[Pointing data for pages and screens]
───
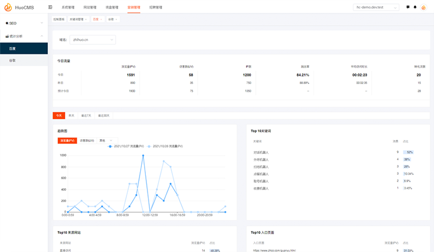
Task: Toggle the 2021/10/27 浏览量(PV) legend series
Action: point(126,146)
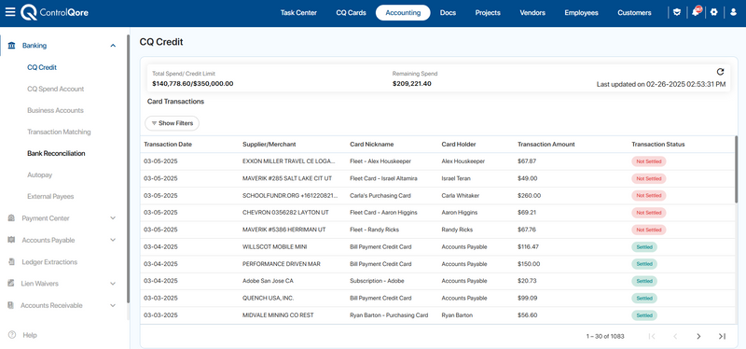The width and height of the screenshot is (746, 349).
Task: Open the hamburger menu icon
Action: click(x=10, y=12)
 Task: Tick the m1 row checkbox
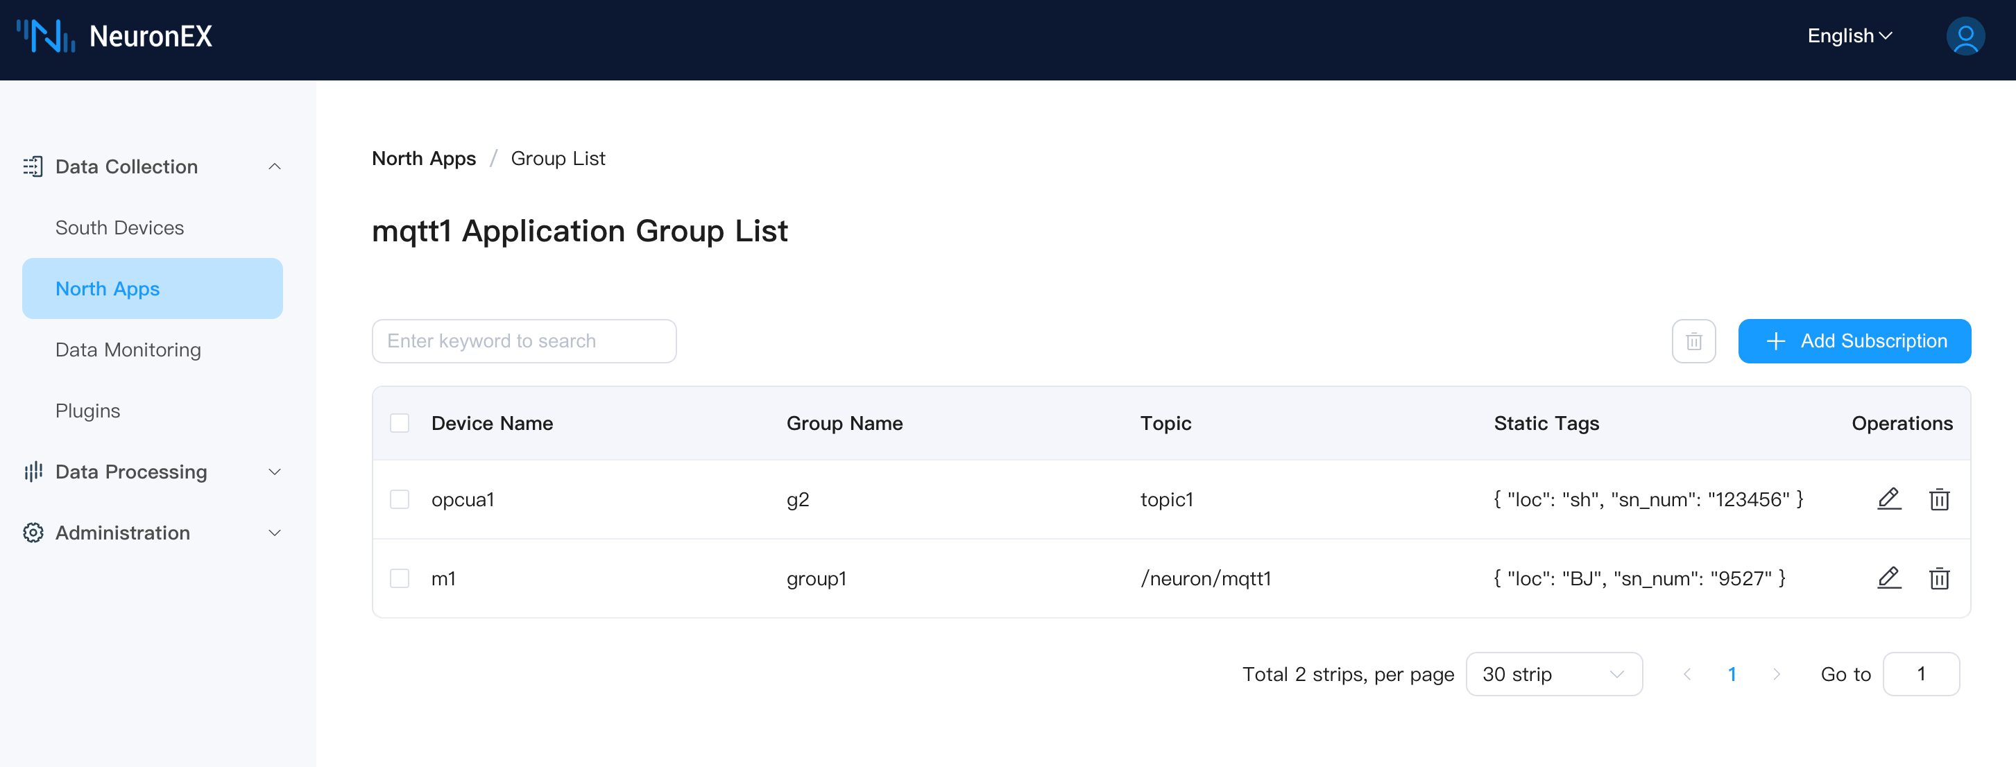point(399,578)
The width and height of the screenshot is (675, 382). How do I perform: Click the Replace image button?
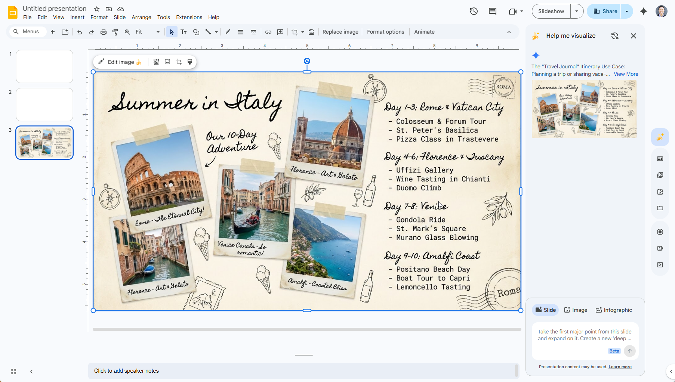pyautogui.click(x=340, y=32)
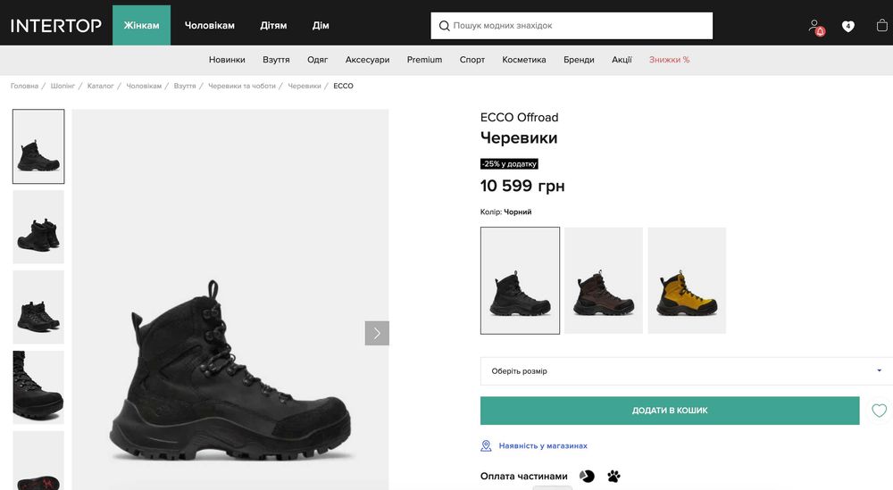Open the shopping bag icon
This screenshot has width=893, height=490.
tap(881, 26)
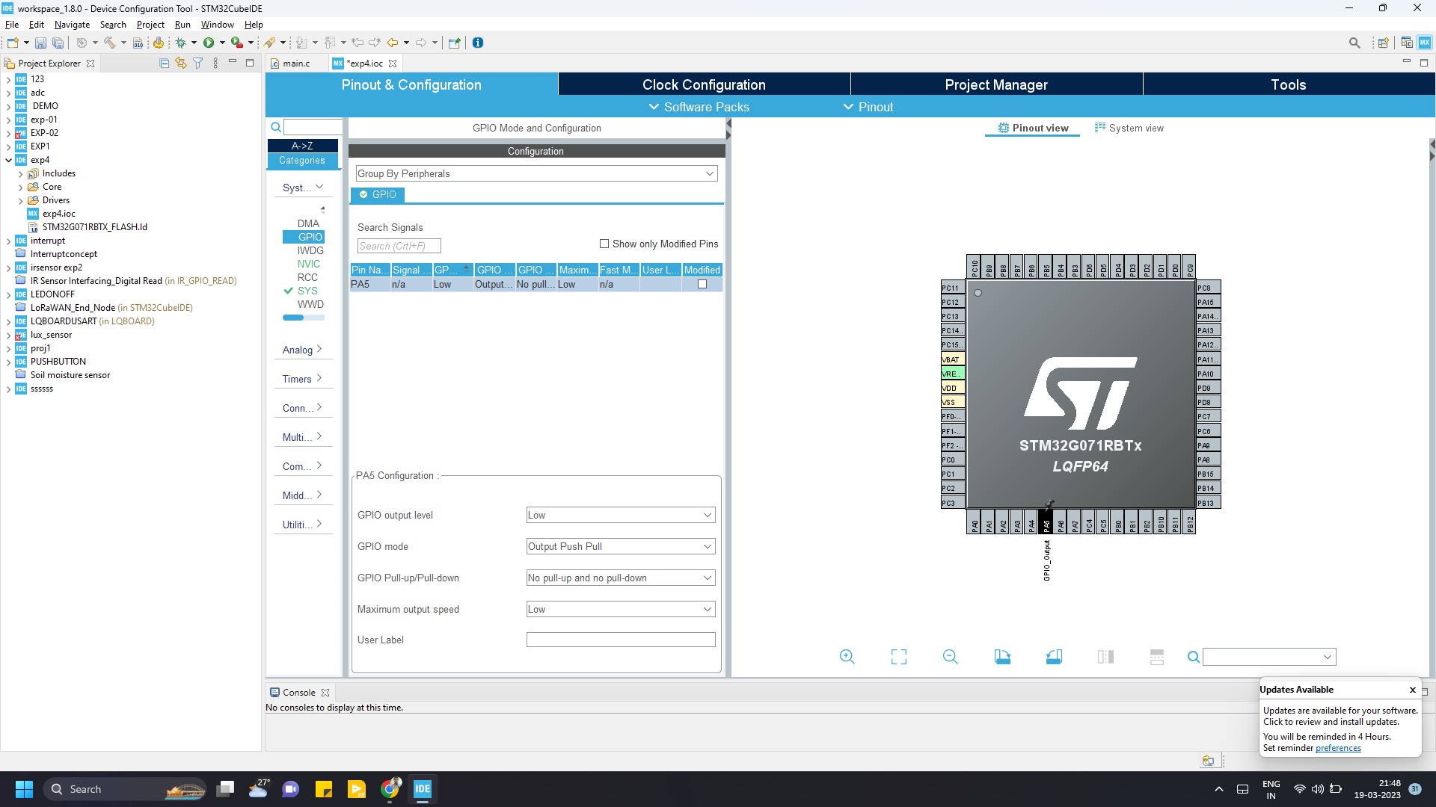Switch to Clock Configuration tab
Viewport: 1436px width, 807px height.
pyautogui.click(x=703, y=84)
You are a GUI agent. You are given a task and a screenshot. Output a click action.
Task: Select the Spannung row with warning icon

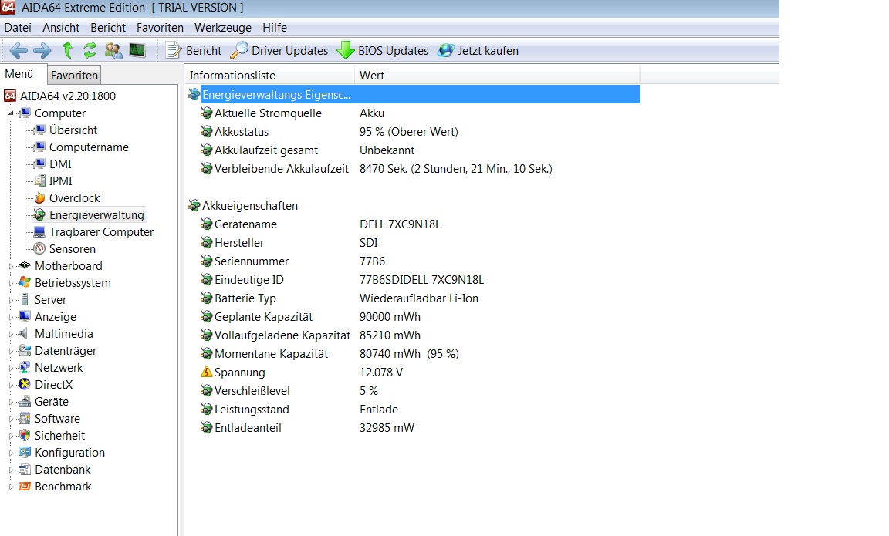tap(239, 373)
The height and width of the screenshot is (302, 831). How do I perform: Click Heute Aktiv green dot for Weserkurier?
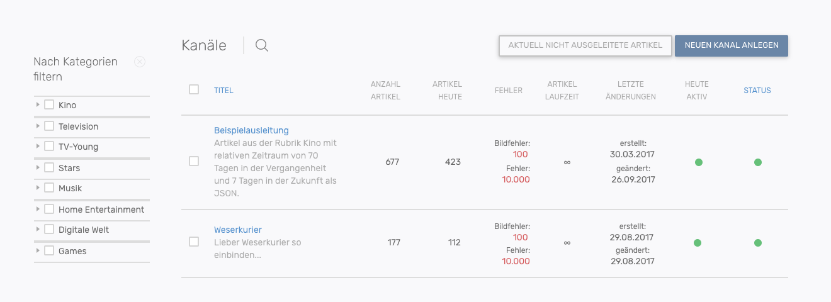pyautogui.click(x=698, y=243)
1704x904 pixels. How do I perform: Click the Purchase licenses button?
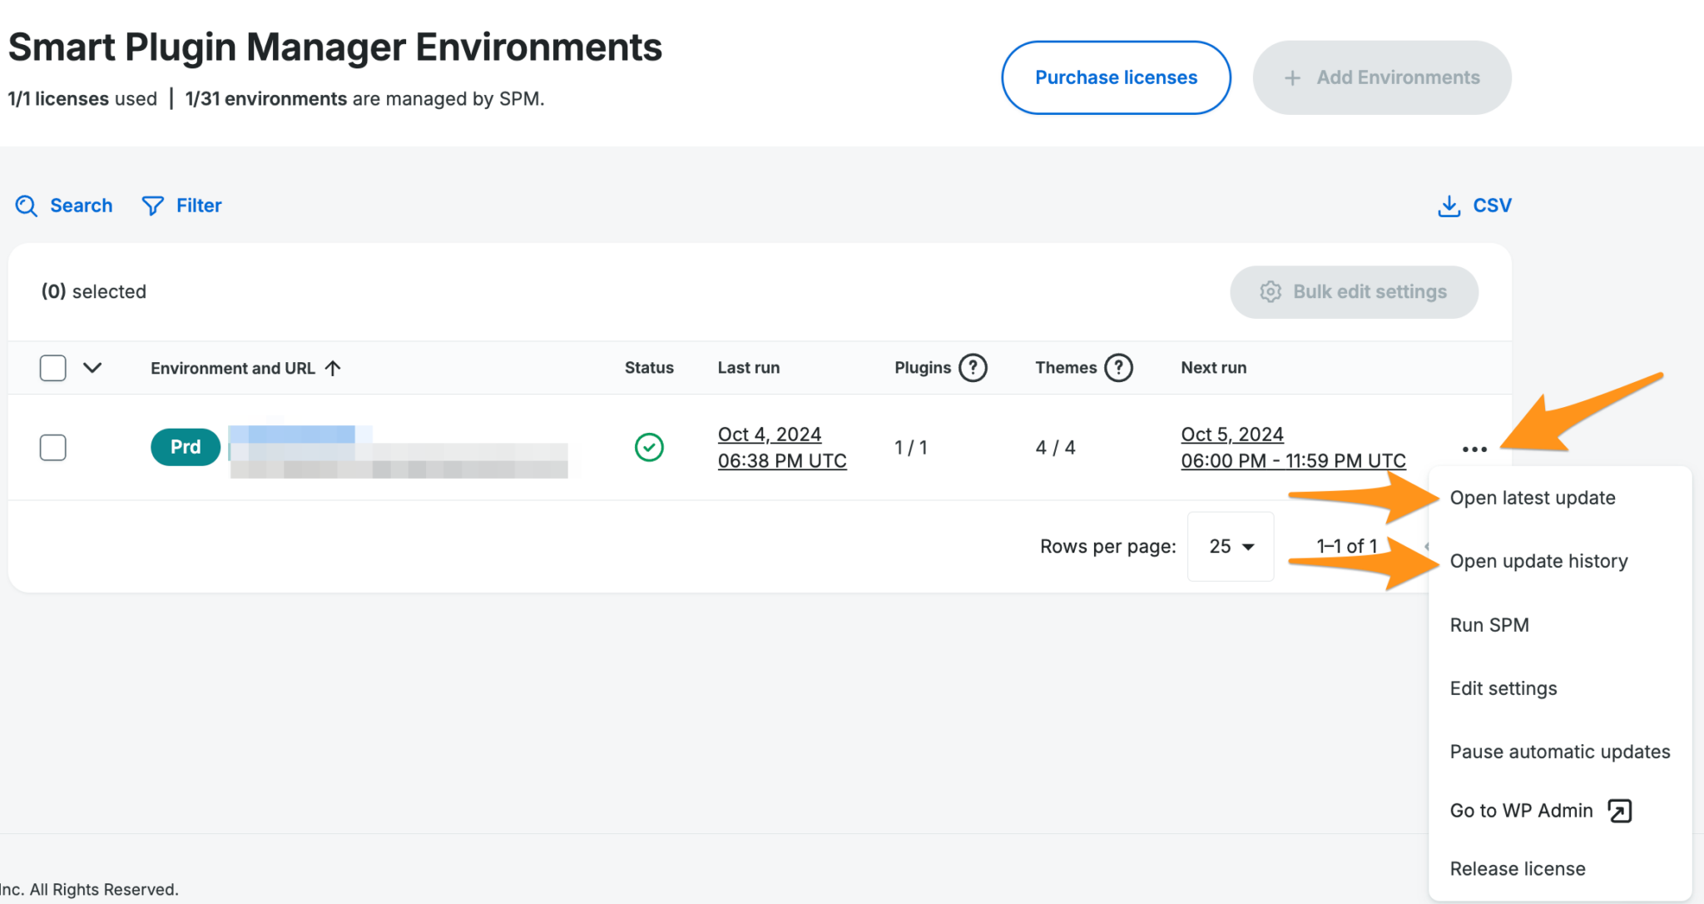point(1116,77)
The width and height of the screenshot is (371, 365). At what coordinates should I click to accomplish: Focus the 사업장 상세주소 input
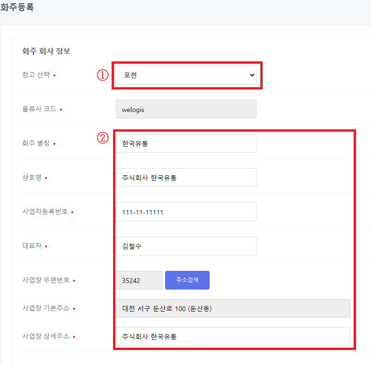pyautogui.click(x=233, y=336)
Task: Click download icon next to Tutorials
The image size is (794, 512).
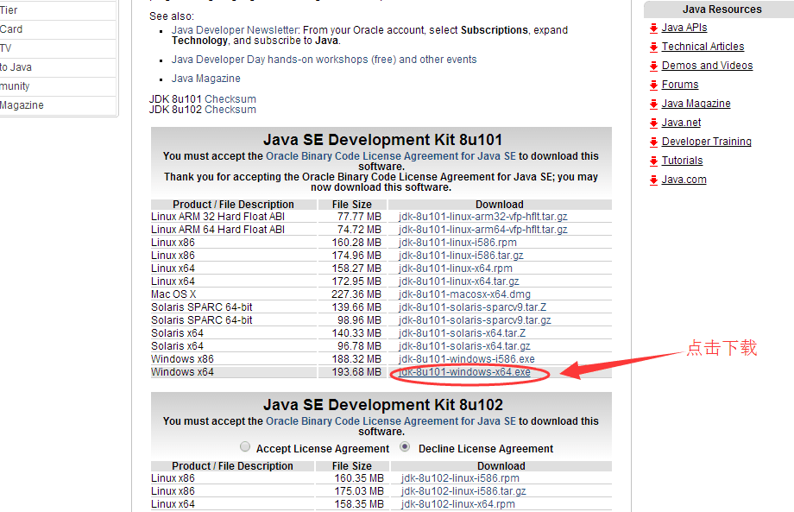Action: [656, 160]

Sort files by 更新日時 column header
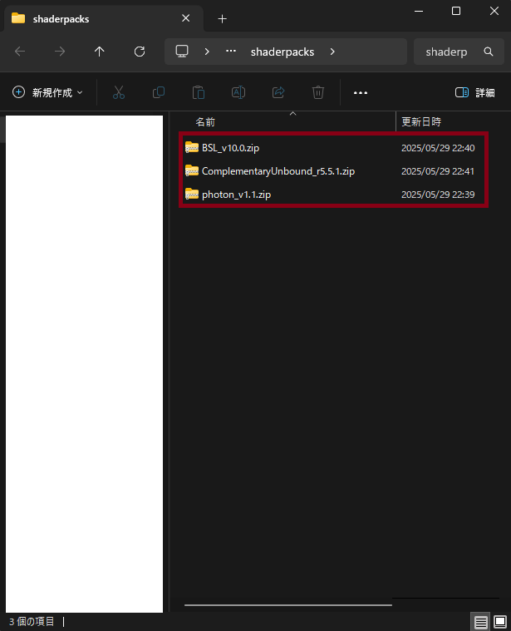pos(421,121)
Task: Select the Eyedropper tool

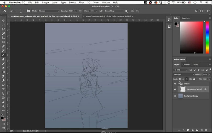Action: (x=3, y=46)
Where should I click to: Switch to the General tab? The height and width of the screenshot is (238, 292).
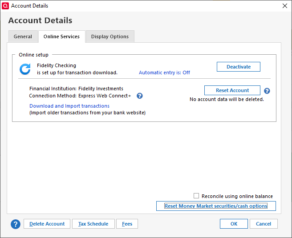[23, 36]
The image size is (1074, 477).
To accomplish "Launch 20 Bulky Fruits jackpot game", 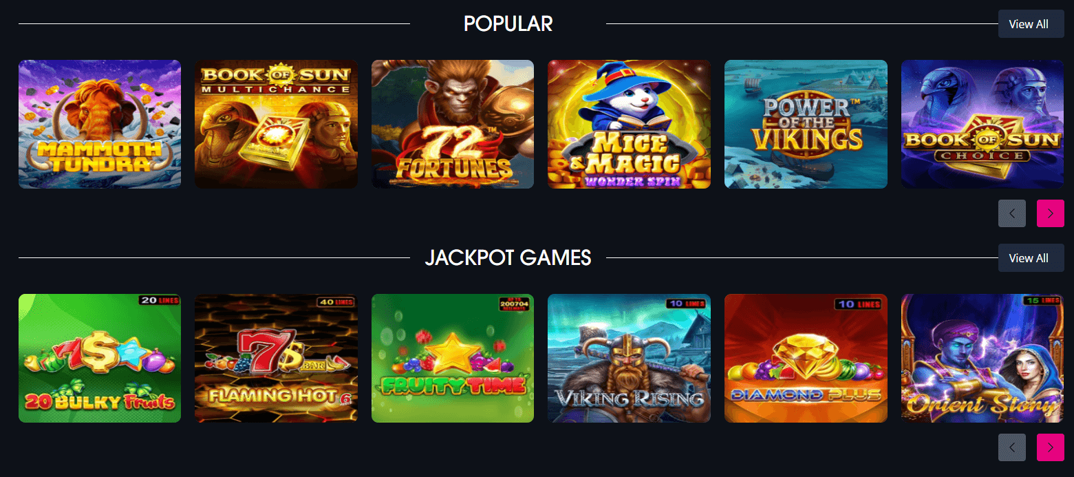I will 100,358.
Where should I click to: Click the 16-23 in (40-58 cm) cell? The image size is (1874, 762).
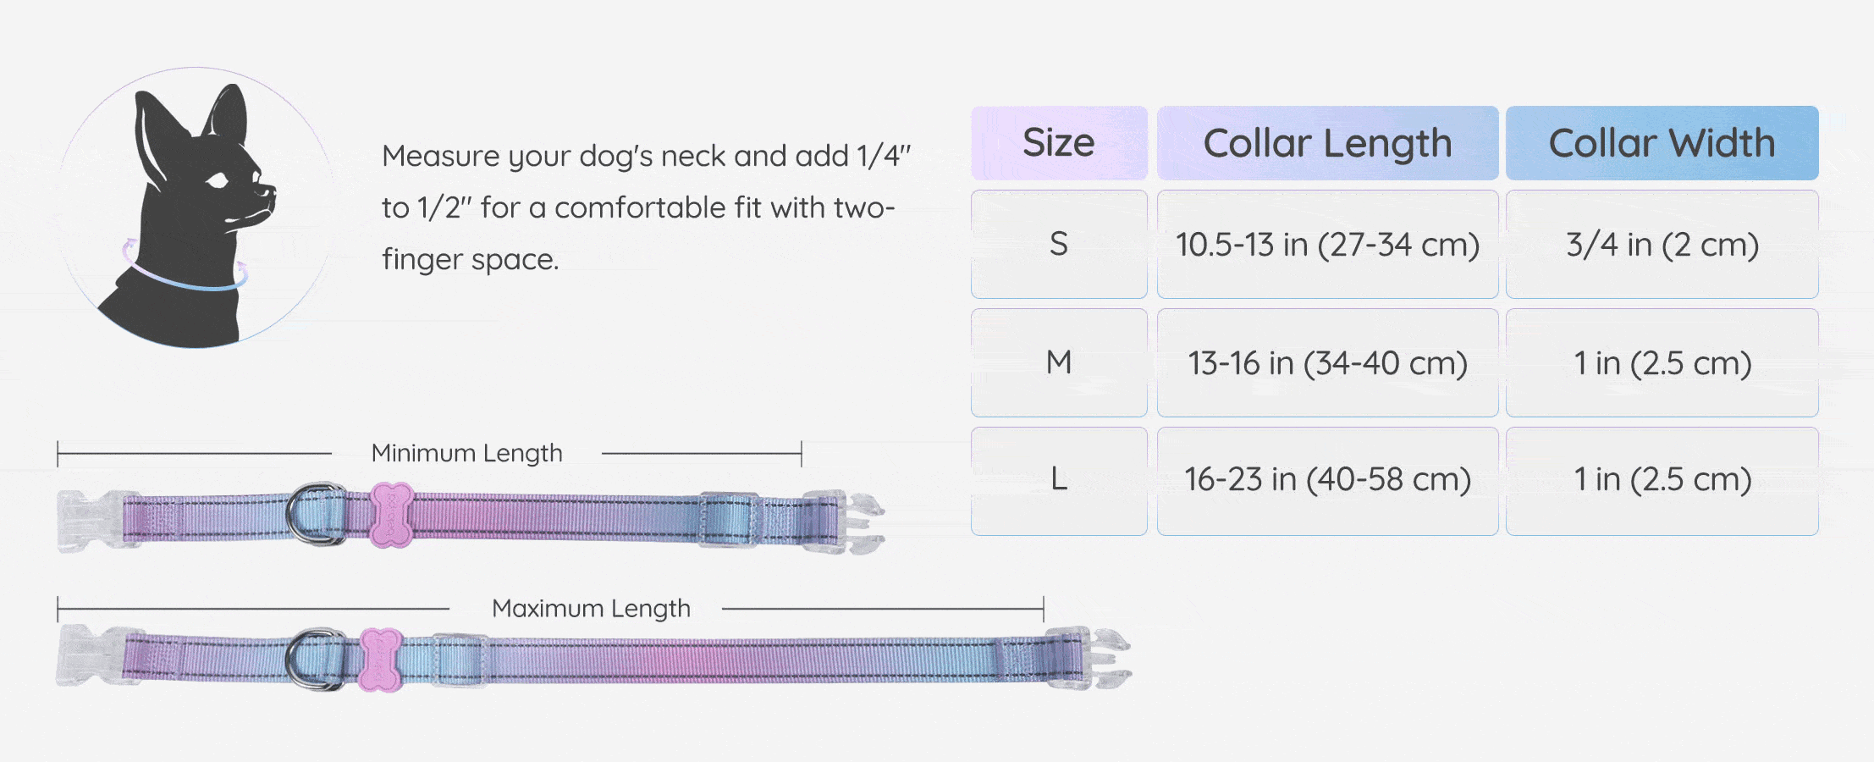1327,480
───
## [Aim of the task]
Please return the lines of the material above with no changes, beginning at the line that contains "The height and width of the screenshot is (302, 831)." and stopping after the line that contains "point(1116,77)". Leave the pictures out of your answer.

## [Solution to this exercise]
The height and width of the screenshot is (302, 831). How do I perform: Click Heute Aktiv green dot for Weserkurier?
pyautogui.click(x=698, y=243)
1704x904 pixels. How do I perform: Click the Purchase licenses button?
point(1116,77)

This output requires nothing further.